*THE REQUEST*.
Please render each line of the items below as a string in a single JSON list, one string per line, skipping blank lines. Leave the pictures out of the answer.

►

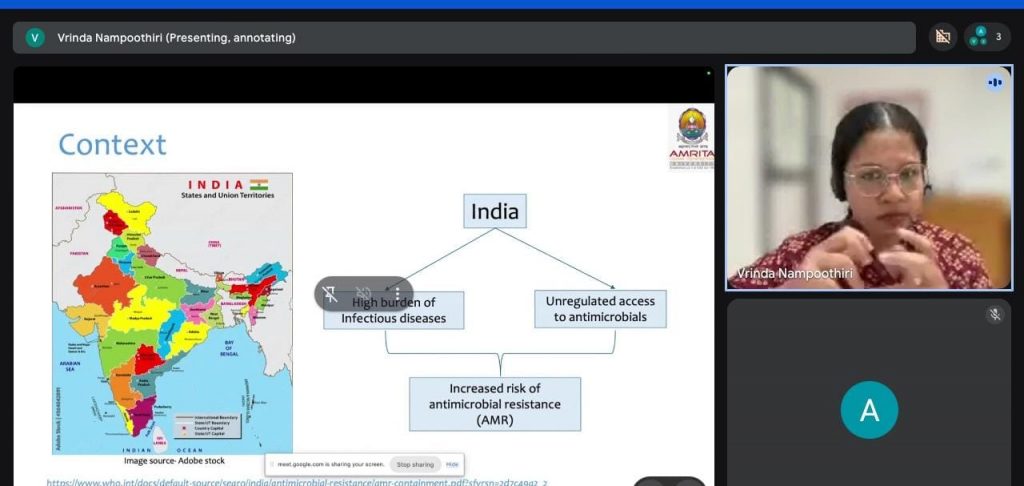1024x486 pixels.
Task: Click Hide on the screen sharing notification
Action: tap(452, 464)
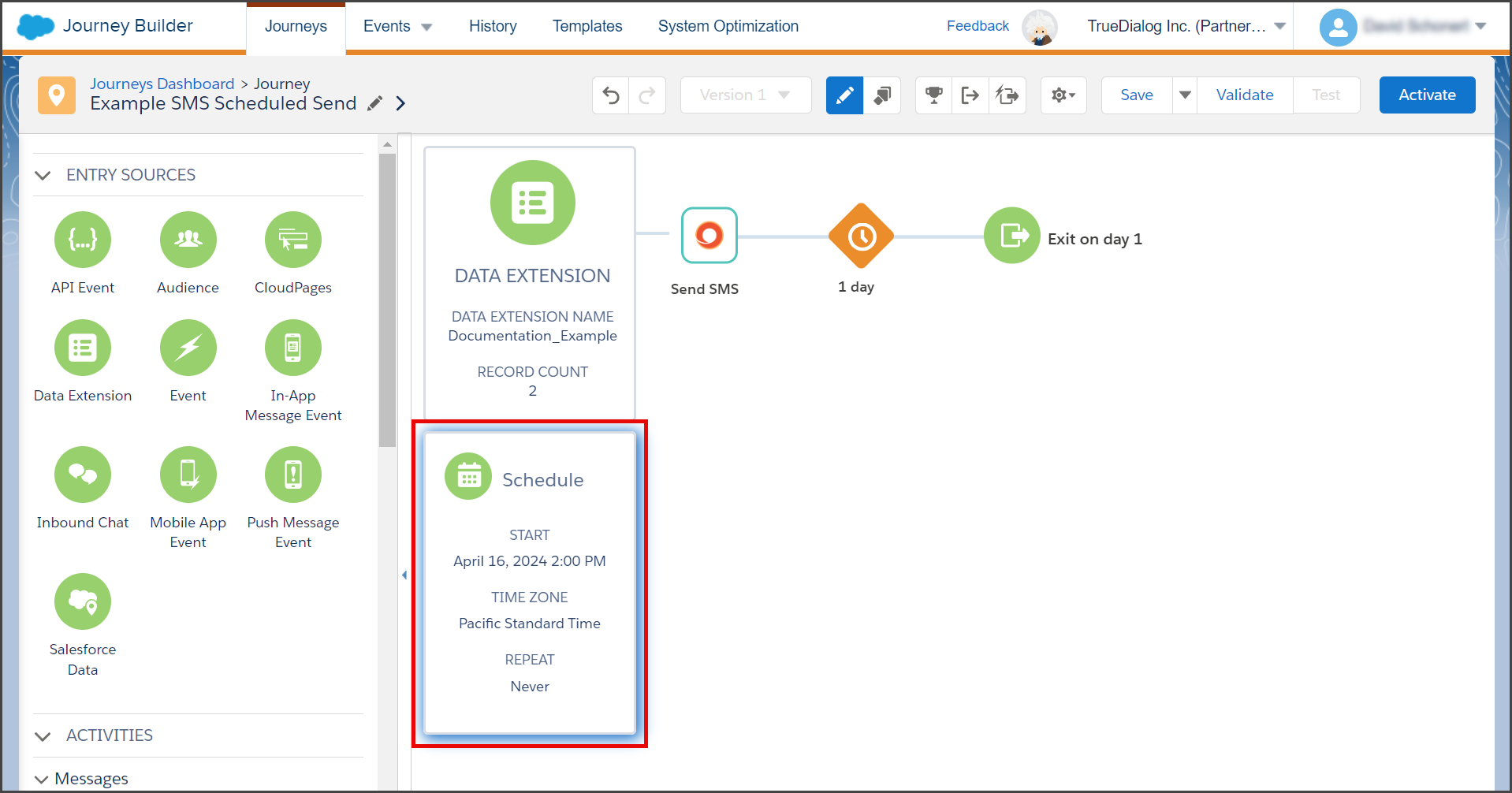
Task: Open the Version 1 dropdown
Action: [746, 95]
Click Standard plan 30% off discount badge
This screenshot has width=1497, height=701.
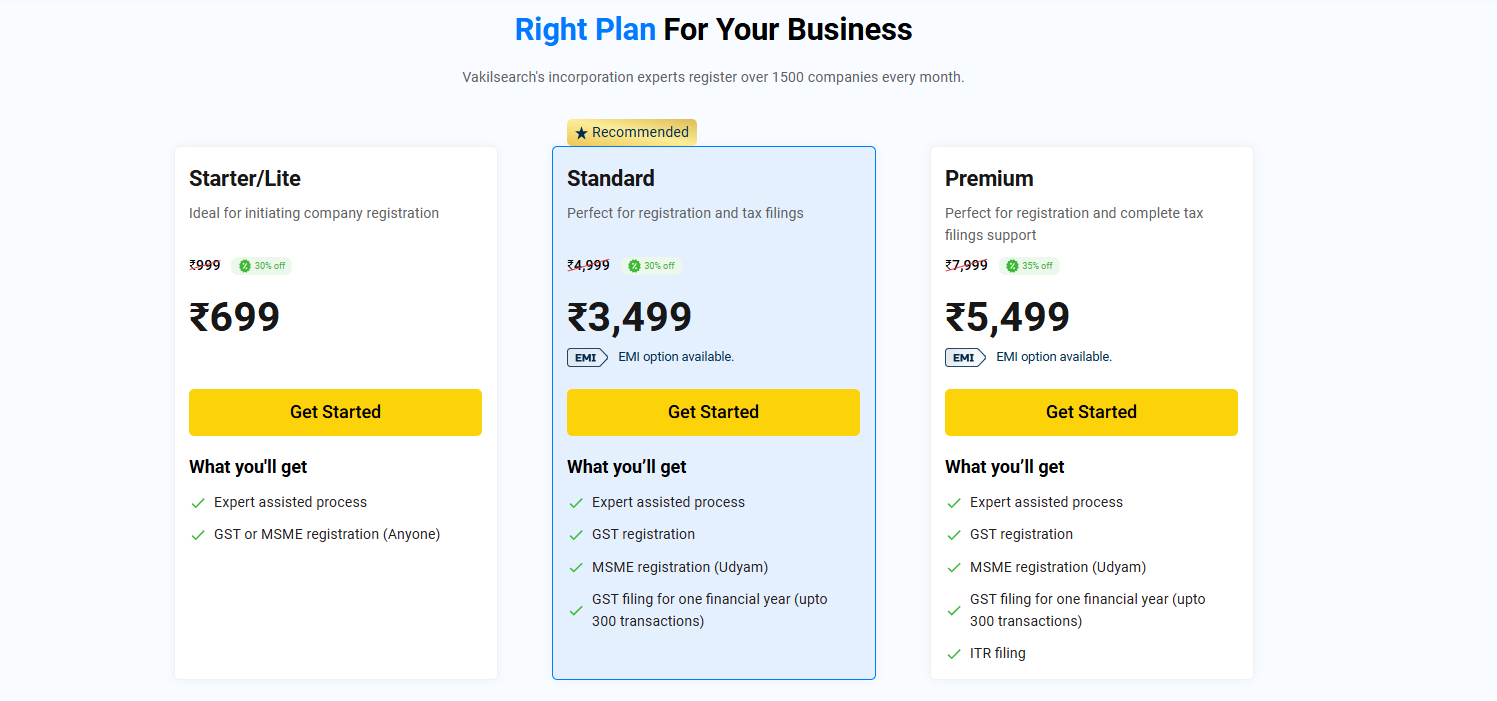pyautogui.click(x=651, y=266)
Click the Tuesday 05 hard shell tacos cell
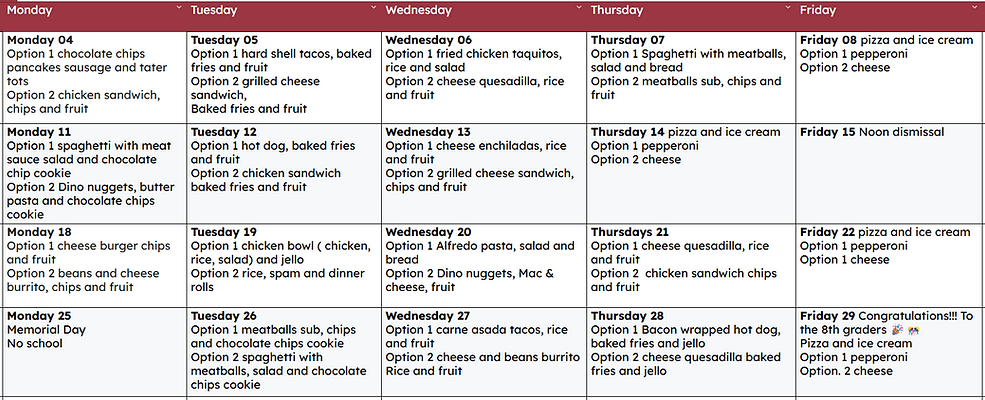Screen dimensions: 985x400 click(x=284, y=77)
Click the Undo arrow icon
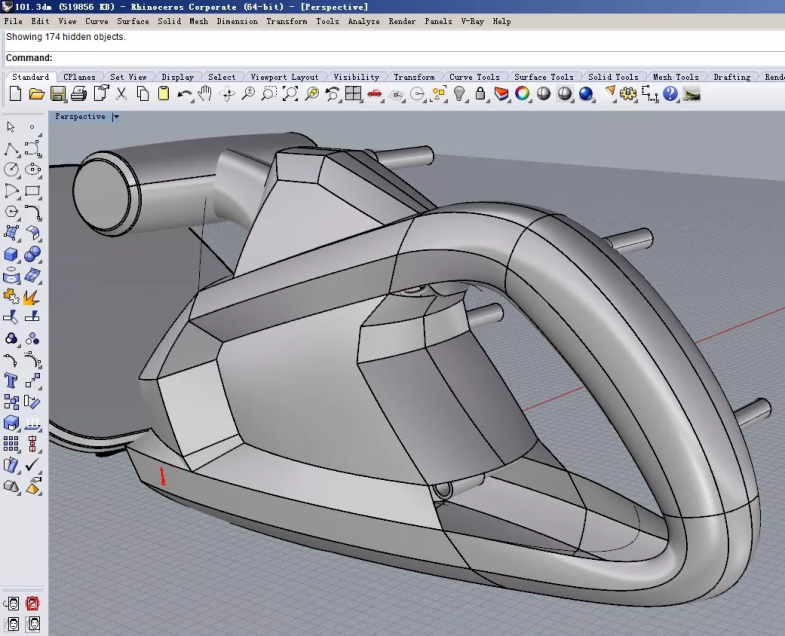This screenshot has width=785, height=636. pyautogui.click(x=185, y=94)
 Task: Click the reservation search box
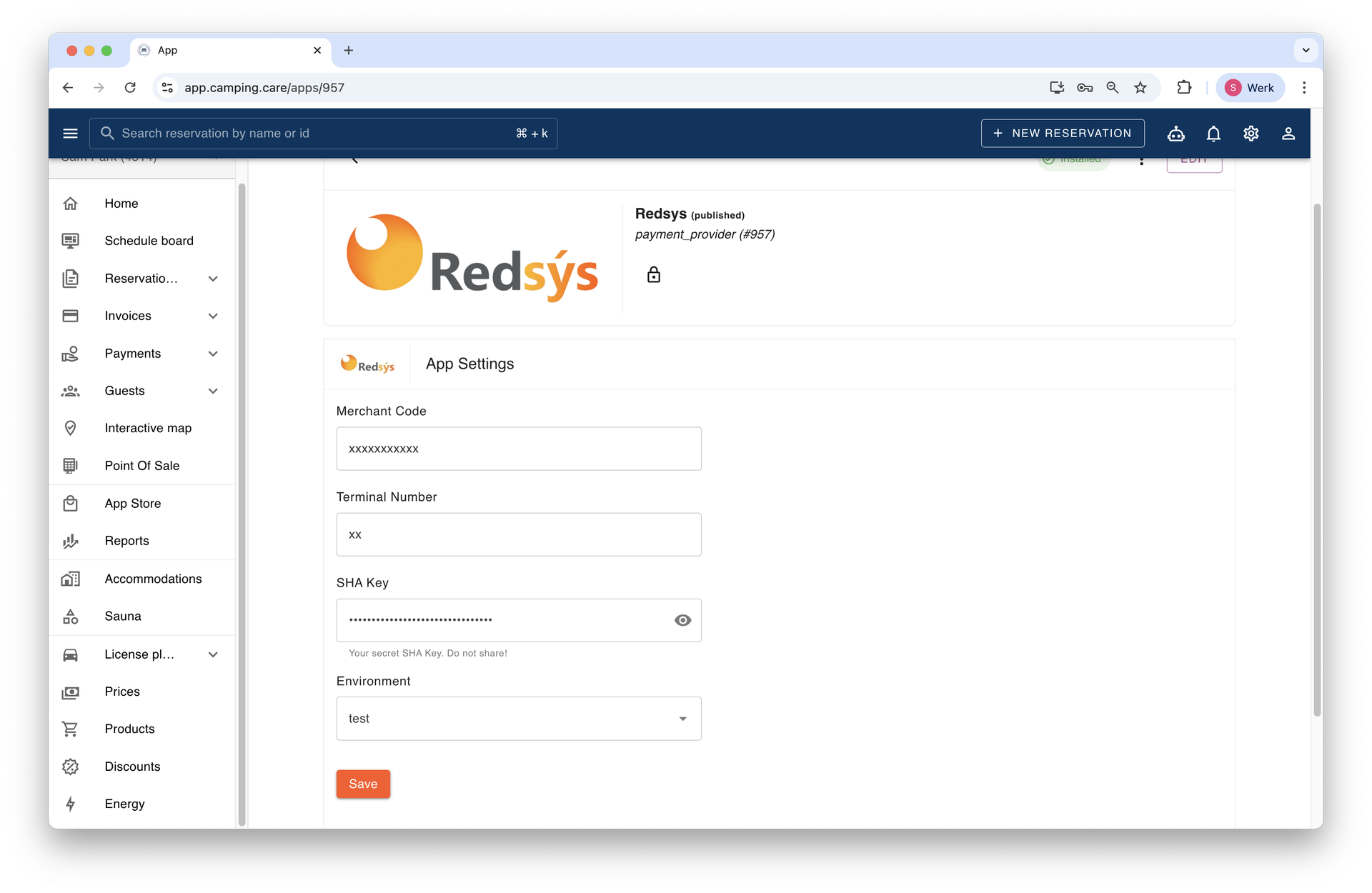point(314,134)
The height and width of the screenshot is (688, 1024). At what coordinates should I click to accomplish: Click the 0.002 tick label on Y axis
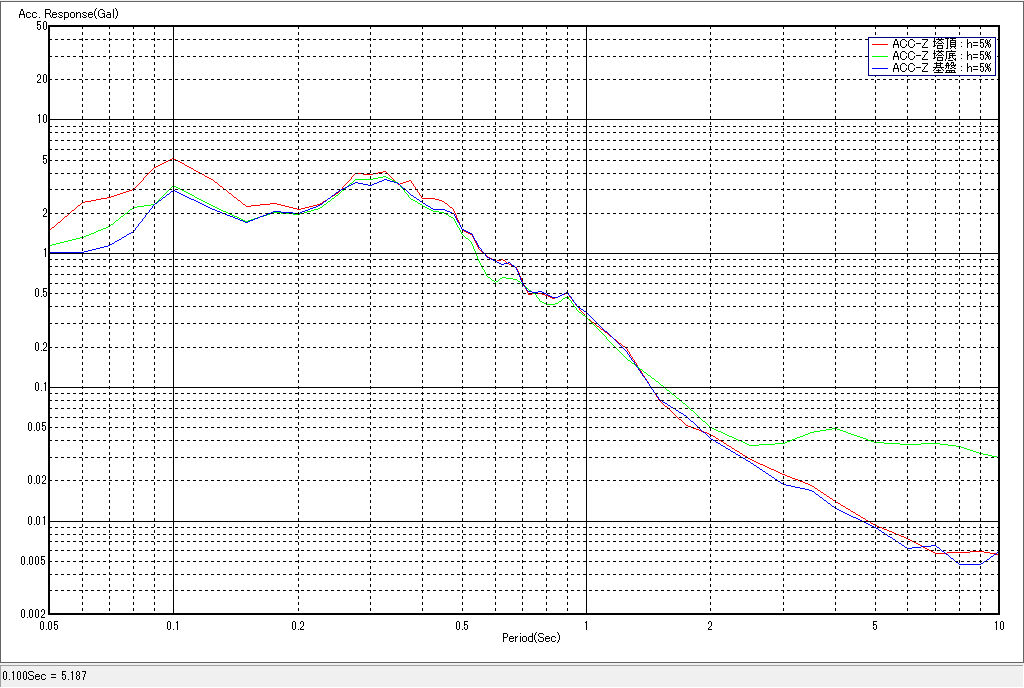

◄

*FINISHED TASK*.
[
  "1024x486 pixels.",
  "Task: Click Hide on the screen sharing notification",
  "Action: tap(452, 464)",
  "Task: Open the Version 1 dropdown",
  "Action: [746, 95]",
  "Click Standard plan 30% off discount badge",
  "This screenshot has width=1497, height=701.",
  "pyautogui.click(x=651, y=266)",
  "Click the Tuesday 05 hard shell tacos cell",
  "Screen dimensions: 985x400 click(x=284, y=77)",
  "Click the Undo arrow icon",
  "This screenshot has width=785, height=636. pyautogui.click(x=185, y=94)",
  " Task: Click the reservation search box",
  "point(314,134)",
  "The height and width of the screenshot is (688, 1024). At what coordinates should I click to accomplish: Click the 0.002 tick label on Y axis"
]